So what's the catch? It's not surprising to anyone that this game, in a vast majority of gamers' minds, was a paragon of entertainment perfection. Even the criticisms that challenged this game - namely its camera issues (which were fixed in the rerelease for the Gamecube), clumsy action controls, and (later, in its sequels and prequel) convoluted story - couldn't strip away the gravity that pulled at our interest and made us want to never put it down the more we played it.
Published by Konami, Metal Gear Solid was a continuation of a game series no one for the most part had even heard of. The first Metal Gear game, named simply "Metal Gear," was a pseudo-port for the NES of a game originally for the Japanese MSX computer. When it immigrated to the western hemisphere, the game became something that its designer, Hideo Kojima, barely recognized. Changed dialog, changed character names, even the opening half of the game took place in a different location. The biggest transformation, however, was its level of difficulty. The game that challenged its target adult audience in Japan was dumbed down for the children of America who were apparently, according to Nintendo's staff there, the only people that played videogames in the 1980s. Kojima was so put off by the warping of his hard work that it cost us the game's sequel to never reach our shores until early this century.

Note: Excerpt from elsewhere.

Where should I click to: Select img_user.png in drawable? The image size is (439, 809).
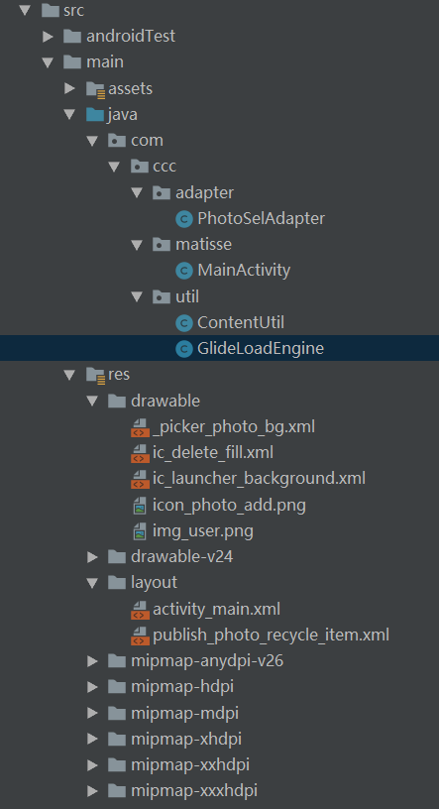203,530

Kojima had a lot to rightfully be mad about. He put a lot of himself into his games and a caricature of one was a slight against himself. We wouldn't see main character Solid Snake in the States again until years and years later; enough time for many gamers to have either forgotten about him or simply be too young to have heard of him at all. It wouldn't be until Kojima released his magnum opus, Metal Gear Solid, that we'd get to see what we'd all been missing. Was it as good as everyone hyped it to be? In this writer's opinion, yes, but that's irrelevant. What's earned it a spot on this list was Kojima's gift that structured the game: detail-heavy storytelling.
Hideo Kojima had an eye for detail that could make Tom Clancy blush. Before creating video games, Kojima directed movies. His business was to keep people rivetted with plot and dialogue and he transitioned it flawlessly into the realm of interactive entertainment. So what does that mean, exactly? Well, nobody begs anyone to play Madden because they want to watch football or to play the Sims because they want to watch reality television. People, however, were asking to watch playthroughs of Metal Gear Solid. In college, this writer at one point lived in a dormitory with eight other people aside from himself. He was asked to coordinate his time playing the game to fit everyone else's schedules and before he knew it, 9 people every night were sitting on couches, chairs, and the hard floor to watch a single-player game from beginning to end.

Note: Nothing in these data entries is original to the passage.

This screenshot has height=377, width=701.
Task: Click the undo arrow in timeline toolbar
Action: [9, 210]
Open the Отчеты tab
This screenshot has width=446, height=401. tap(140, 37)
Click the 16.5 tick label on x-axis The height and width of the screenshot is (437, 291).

That wasn't the only thing, there were little addendums to the phenom of MGS's appeal often hidden within. For example, thanks to the Codec feature, the game was packed with so much detailed and completely optional, trivial information that if you weren't careful, you might have learned something, like:
- Nuclear waste is being improperly stored even today and we have no way to really get rid of it.
- The Eskimo-Indian Olympics held in Alaska features an event called the Ear Pull, a self-explanatory game meant to test the pain thresholds of those involved.
- Cardboard was originally designed to line the insides of mens hats to absorb sweat. With the same amount of wood used to make one wooden box, you can make eight cardboard boxes.
- Cigarettes are bad for you.
Metal Gear Solid wasn't great just for the normal things that make great games great. It was the plot and storytelling elements that made people bring popcorn to a console. It was the little details, the random trivia, the easter eggs that made people keep smiling while playing such a serious game about nuclear war. Metal Gear Solid only appears at number 8 on this list, but honestly it may just be this writer's most favorite game of all time.